Foi eleito com pauta radical de direita e que deve responder aos planos de privatização e ao mercado financeiro. E, se o mercado financeiro tem algum interesse, é necessário aprovar. Aliás, faz-se necessário ainda mais apoio desse mercado e do neoliberalismo para futura reeleição. 
Então, Bolsonaro vai tentar privatizar o SUS pelo mesmo caminho da reforma da previdência: sem decreto, com projeto para o legislativo. Ou, ainda, de outro modo, fazendo com que sua ala de apoio no congresso crie um projeto igual ao do Guedes e envia para discussão no plenário. Assim, o projeto não sai do Executivo, mas diretamente do Legislativo. Não há risco de embargo pelo Congresso. A oposição não consegue barrar e a população começa a pensar que a melhor coisa que pode acontecer é a privatização do decadente SUS. 

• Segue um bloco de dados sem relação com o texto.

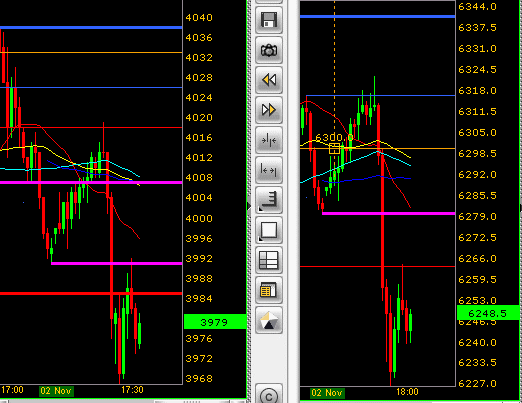Expand the time axis with outward arrows icon
Viewport: 522px width, 403px height.
[x=269, y=170]
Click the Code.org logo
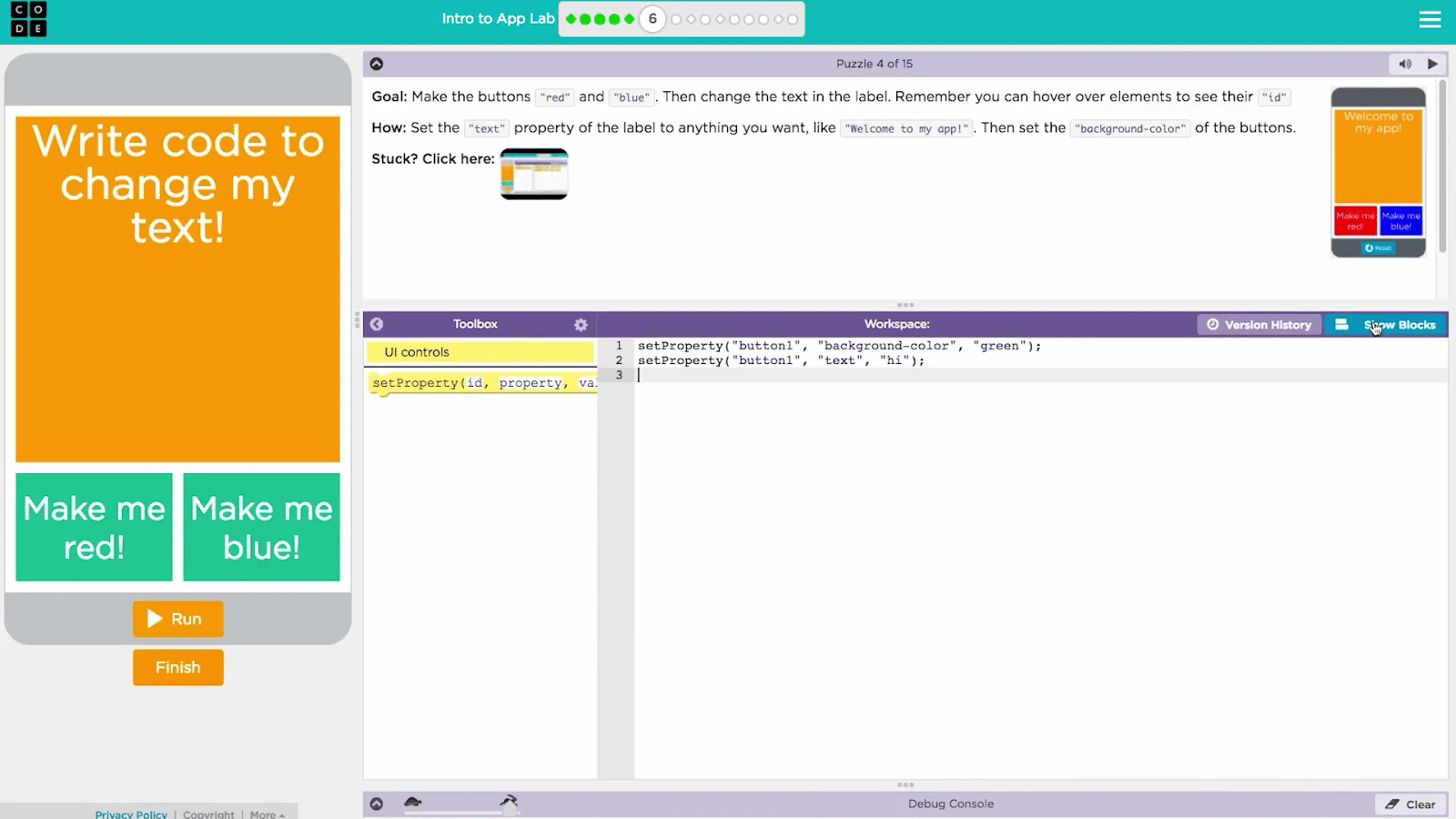The image size is (1456, 819). pos(28,19)
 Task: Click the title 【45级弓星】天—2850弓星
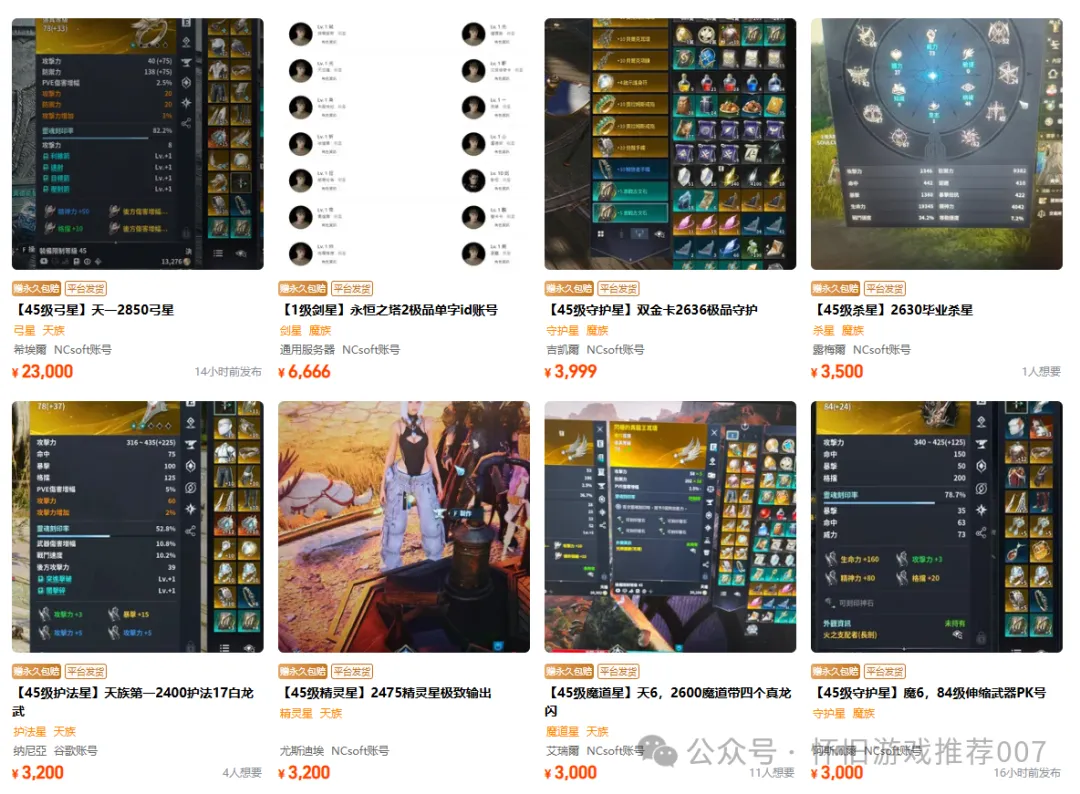[93, 310]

O projeto consiste em abrir a possibilidade de comprar vagas da Unidade Básica de Saúde (UBS). E também de se construir UBS pela iniciativa privada. Não é exatamente isso que dá lucro, mas o perdão de dívidas no fisco, como o PROUNI. Quem vende vaga é beneficiado no imposto de renda. Mas isso também serve para que se crie uma empresa e se beneficie do número de pessoas que usam o SUS. Quanto maior o número de pessoas atendidas, maior sua penetrabilidade no mercado de ações. Então, temos uma empresa que atende muita gente e, por isso, vende muitas ações. Portanto, duplo benefício: o subsídio do público que ajuda o privado; e a formação, a partir do público, de ações que se vendem no mercado financeiro.

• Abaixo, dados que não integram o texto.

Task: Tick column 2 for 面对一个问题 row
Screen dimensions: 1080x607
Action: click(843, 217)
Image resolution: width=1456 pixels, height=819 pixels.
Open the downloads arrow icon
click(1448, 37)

O projeto ainda está vivo e, a qualquer momento, pode tornar-se real. Então, o que fazer? Precisamos ficar atentos para seu retorno e para a dispersão da ideia, a partir da base dos deputados, de que o SUS não atende as expectativas e que todo o funcionalismo público precisa ser reduzido. Mas, principalmente, tendo a consciência de que o projeto de retirada de verba do SUS vai continuar, para afirmar depois que ele não funciona. E, o que é pior, essa retirada de verba não necessita de decreto e, por isso, não pode ser derrubado pelo Congresso. Trata-se apenas de administração pública. Uma vez a rede frágil, a sociedade endossa o ideário neoliberal de redução do Estado e ampliação da iniciativa privada. Ou seja, tem-se cada vez mais a ideia de que cada UBS sirva como uma pequena unidade do Sírio Libanês.